Activity: Of all the lines in the entries, how many carry the word "will"? The reply is that number and no more.

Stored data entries
=======
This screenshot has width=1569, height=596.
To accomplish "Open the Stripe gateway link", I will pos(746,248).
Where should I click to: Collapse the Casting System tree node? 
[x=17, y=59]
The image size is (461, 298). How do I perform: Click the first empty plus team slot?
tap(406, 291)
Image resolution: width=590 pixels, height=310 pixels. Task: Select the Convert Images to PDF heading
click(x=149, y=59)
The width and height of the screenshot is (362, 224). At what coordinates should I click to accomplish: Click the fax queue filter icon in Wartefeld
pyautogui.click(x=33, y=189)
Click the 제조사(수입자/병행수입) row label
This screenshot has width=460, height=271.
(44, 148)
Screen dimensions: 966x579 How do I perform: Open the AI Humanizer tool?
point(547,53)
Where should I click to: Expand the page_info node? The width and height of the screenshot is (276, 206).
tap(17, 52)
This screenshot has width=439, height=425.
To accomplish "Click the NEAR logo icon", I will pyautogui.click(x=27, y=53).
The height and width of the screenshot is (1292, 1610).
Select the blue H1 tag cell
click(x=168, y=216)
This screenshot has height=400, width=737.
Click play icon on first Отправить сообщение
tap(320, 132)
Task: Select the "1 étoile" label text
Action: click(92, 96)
=======
Response to the exercise: 2